Children predicting the apocalypse, Australian reality TV grimness + pro-Palestine censorship
some thoughts, links and recommendations from my week
I’m gathering my thoughts/breath/balance following the Margaret Wheatley two podcast chats last week and the big, brave conversation over in the subscription community.
To everyone who chimed in - many of you for the first time (welcome!) - thank you for all the smart, emotionally profound contributions.
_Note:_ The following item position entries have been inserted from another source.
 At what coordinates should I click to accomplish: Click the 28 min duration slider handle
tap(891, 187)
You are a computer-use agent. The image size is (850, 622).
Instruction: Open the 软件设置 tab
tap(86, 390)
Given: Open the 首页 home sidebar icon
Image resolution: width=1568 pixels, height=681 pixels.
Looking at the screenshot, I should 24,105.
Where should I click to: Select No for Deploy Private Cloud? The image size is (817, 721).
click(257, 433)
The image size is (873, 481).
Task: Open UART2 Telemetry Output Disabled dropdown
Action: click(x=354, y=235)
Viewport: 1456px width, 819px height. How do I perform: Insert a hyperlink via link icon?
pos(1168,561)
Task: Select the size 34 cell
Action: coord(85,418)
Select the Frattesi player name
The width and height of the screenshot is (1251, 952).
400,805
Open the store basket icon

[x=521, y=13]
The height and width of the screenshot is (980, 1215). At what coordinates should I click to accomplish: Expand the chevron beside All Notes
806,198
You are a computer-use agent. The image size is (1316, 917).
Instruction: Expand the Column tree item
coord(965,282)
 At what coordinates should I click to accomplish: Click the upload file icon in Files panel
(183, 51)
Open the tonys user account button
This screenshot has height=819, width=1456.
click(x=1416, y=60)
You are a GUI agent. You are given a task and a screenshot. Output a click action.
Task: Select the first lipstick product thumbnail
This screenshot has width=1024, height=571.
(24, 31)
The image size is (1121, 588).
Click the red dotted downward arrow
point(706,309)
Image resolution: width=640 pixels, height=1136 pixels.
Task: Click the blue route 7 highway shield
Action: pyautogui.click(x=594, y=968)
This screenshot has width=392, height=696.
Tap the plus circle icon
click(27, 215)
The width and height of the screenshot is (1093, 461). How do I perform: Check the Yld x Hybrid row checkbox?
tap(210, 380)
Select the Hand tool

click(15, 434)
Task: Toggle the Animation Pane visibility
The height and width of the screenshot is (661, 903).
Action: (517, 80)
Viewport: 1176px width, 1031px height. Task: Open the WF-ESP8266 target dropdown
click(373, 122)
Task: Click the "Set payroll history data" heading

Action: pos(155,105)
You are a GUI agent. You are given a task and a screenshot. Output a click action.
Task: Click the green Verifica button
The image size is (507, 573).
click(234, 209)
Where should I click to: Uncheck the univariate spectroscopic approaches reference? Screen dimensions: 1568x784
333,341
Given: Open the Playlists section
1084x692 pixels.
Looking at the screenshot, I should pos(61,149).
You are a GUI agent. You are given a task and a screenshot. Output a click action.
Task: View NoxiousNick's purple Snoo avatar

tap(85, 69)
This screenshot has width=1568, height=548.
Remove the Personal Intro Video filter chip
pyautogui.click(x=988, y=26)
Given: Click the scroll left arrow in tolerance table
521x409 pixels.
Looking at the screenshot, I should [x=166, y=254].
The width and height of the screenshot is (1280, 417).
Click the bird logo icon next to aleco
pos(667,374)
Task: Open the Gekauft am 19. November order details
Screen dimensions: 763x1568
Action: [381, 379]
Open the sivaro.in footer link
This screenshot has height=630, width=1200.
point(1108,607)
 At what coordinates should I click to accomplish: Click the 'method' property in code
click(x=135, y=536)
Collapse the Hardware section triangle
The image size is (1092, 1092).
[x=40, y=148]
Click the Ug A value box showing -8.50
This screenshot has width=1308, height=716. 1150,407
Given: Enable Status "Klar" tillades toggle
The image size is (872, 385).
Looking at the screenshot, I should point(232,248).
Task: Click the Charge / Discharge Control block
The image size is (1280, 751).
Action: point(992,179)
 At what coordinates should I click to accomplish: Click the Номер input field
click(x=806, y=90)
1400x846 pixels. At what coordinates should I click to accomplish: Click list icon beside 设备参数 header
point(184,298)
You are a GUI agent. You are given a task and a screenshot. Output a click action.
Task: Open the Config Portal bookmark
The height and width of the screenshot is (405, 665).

I have read every one of your contributions.
If I had to sum up the vibe of things in that thread: Surreal relief.
Somewhat continuing the conversation, here are a few other provoking and important ideas for us to chew on this week:
Eerie: Kids in 1966 had a vibe for what was coming
Have you seen this video from a BBC documentary, aired in December 1966? The school kids were asked to predict life in the year 2000.
Too hot, automation taking jobs, battery farming, technology affecting the weather and life being dull, boring, “the same” and reduced to a whole heap of stuff we can’t fit in our houses…
My loose, immediate thoughts and questions:
Are collapse behaviour and outcomes so inevitable that kids can intuit it 50 years in advance? Like, is the patterning just that obvious (and we adults all somehow miss it)?
These kids were Baby Boomers…did they grow up to feed into the collapse or resist it?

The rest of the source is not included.